「有る」 2018.12.09-12.15

そんなことを考えて何になると言われそうだけれども、最近「有る」ことと「無い」ことに関心を持っている。それは、「有る」ことを前提として、それを追い求めた時代が近代だったと思うからだ。近代という時代を見直すときに、そこから考え直す必要があると思ったからだ。

キリスト教が中心であった中世のヨーロッパでは、「有る」ことはすべて神が保証していた。それは神が絶対的な存在者であったからだ。その絶対有としての神が創造したものは「有る」として疑う必要はなかった。ところが、近代になって、そうもいかなくなった。

近代は「有る」ことの根拠を追い求めた時代であった。デカルトは「有る」ことをすべて疑い、最終的に疑っている自分が「有る」ことは疑えないとして、そこをすべての出発点とした。それが有名な「われ思う、ゆえに我有り」である。

「有る」ことを確実に導く方法が合理的思考であり論理だ。西洋の思想はこれに基づいて構築されてきた。

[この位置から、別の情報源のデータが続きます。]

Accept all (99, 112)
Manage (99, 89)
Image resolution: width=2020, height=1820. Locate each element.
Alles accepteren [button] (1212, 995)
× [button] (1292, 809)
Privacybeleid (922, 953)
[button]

特に近代科学は、確実に「有る」ことのみを蓄積することにより発展してきた。それは大成功を収めた。科学は神に代わって「有る」ことを保証するようになった。我々はその恩恵を受けている。

「有る」に対して「無い」がある。この二つは反対概念であるが同格ではない。「無い」は「有る」を否定することによってのみ意味を持つ。その意味で前提となるのは「有る」だ。それはアリストテレス以来の西洋の思想の基本だった。それを疑わずに発展した時代が近代だった。

東洋思想は、必ずしも「有る」が前提ではない。たとえば、「AはAでない。ゆえにAである」とする論理もある。般若の論理と言われている。そこでは西洋思想とは逆に「無い」ことが「有る」ことの根拠となる。このような論理があることを知ると、発想が自由になる。すべてを疑ってみたくなる。

僕はいま「有る」ことをひたすら重んじる近代の思想に、おこがましくも疑問を持っている。それは「有る」ことの探求には終わりがないはずなのに、人は往々にして「有る」ことを中途半端に知ってしまうと、すべてを知った気になって傲慢になるからだ。その傲慢になった時代が近代であると思うからだ。